When you consider how many of those incarcerated Americans are black you can start to comprehend what it means when people talk about systemic racism. Adding to all of this is the fact that America also continues to have a growing economic inequality gap to an unsustainable degree. There's no ceiling to how rich you can be in America, but there damn sure is a floor to how poor you can be.

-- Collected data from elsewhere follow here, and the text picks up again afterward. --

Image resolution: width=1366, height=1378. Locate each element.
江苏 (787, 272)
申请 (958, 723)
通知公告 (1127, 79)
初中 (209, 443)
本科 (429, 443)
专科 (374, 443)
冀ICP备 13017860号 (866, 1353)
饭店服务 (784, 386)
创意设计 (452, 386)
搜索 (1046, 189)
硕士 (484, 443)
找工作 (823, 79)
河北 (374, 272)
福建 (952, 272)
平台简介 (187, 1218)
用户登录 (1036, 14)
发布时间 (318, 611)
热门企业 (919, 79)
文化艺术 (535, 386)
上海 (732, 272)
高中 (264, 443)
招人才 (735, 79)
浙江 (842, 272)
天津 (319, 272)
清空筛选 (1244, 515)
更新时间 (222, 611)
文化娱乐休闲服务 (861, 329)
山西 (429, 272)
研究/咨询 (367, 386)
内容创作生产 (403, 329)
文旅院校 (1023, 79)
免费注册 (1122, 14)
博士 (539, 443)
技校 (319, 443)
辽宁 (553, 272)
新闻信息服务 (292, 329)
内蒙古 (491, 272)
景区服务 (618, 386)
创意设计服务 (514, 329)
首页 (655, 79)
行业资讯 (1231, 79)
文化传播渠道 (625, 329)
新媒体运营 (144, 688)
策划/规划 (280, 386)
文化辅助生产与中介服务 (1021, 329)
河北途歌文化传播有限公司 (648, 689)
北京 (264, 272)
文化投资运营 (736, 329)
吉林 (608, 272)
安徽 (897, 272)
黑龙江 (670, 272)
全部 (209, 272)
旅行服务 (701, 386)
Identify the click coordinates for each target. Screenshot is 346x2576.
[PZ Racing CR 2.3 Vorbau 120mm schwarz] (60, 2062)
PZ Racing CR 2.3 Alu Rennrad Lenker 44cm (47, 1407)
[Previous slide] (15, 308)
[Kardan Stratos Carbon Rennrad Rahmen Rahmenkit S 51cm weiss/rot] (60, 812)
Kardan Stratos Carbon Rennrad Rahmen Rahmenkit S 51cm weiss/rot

While the coronavirus ravages our nation (affecting African Americans disproportionately), millions of people lose their jobs and their healthcare, and a corrupt administration in the White House puts all its focus on protecting the Criminal-in-Chief from any accountability for his own felonious infractions, something's gotta give here. We're seeing that now. The irony and absurdity of the disparities we are seeing in America---Colin Kaepernick lambasted and blacklisted for kneeling in peaceful protest against police violence vs. police officer Derek Chauvin callously kneeling on a black man's neck until he dies; white supremacists with automatic rifles taking over legislative buildings without any police opposition vs. peaceful protesters being violently attacked by militarized police forces; America leading the world in cases and deaths from a global pandemic vs. millions of Americans losing health insurance, Republicans trying to destroy Obamacare, and Trump defunding the World Health Organization---these drastic ironies and absurdities are signs that the country is falling apart. Things can't go on like this for much longer.

I don't know what the solution is but I know that major change is required for America to embody its ideals in the 21st century. For one thing, starting at the top, Trump and his chief enablers like Mitch McConnell and William Barr need to be removed and held accountable. (Bear in mind, the Civil Rights Division of the Dept. of Justice was ready to charge the killer of Eric Garner with a crime when William Barr personally stepped in and squashed the case.) We need to enact legislation to make healthcare a human right, which is long overdue at this point. We need major police reform to help root out racists from working in law enforcement. Police officers patrolling black neighborhoods and districts should look like the people they are policing, or at the very least those officers should be vetted so there aren't racist policemen dealing with people of color. We damn sure need to expand the right to vote and put an end to voter suppression which primarily targets African Americans and other minorities. We also need to stop the escalating militarization of the police force---those resources can surely be better used in a different sector of society like improving our schools and hospitals.

These are all just hopeful fantasies and ideals at this point. The nation is gashed open with a bloody wound right now and I don't see that wound healing anytime soon. The lack of leadership at the federal level creates a void that local leaders try to but ultimately cannot fill. I suspect it will be ugly for a while. I've spoken to friends from countries overseas lately and was shocked how intensely they follow the developments of American politics and society, dismayed at the fearful events unfolding here. America has been coming apart at the seams for all the world to witness.

If you are a white person trying to figure out what you can do to help bring an end to America's systemic racism problem, read this and read this. If you've read this blog post and it offended you or you disagree, then there's a good chance you are part of the problem. I think a good first step toward fixing this problem is to acknowledge it exists and to learn about it.